> **INSTRUCTIONS FOR THE TASK**
Could you output each line of the data that follows exactly?

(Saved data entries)
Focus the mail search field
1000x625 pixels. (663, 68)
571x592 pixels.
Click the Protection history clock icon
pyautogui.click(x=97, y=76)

> **YOUR SOLUTION**
Focus the mail search field
1000x625 pixels. (663, 68)
571x592 pixels.
Click the Protection history clock icon
pyautogui.click(x=97, y=76)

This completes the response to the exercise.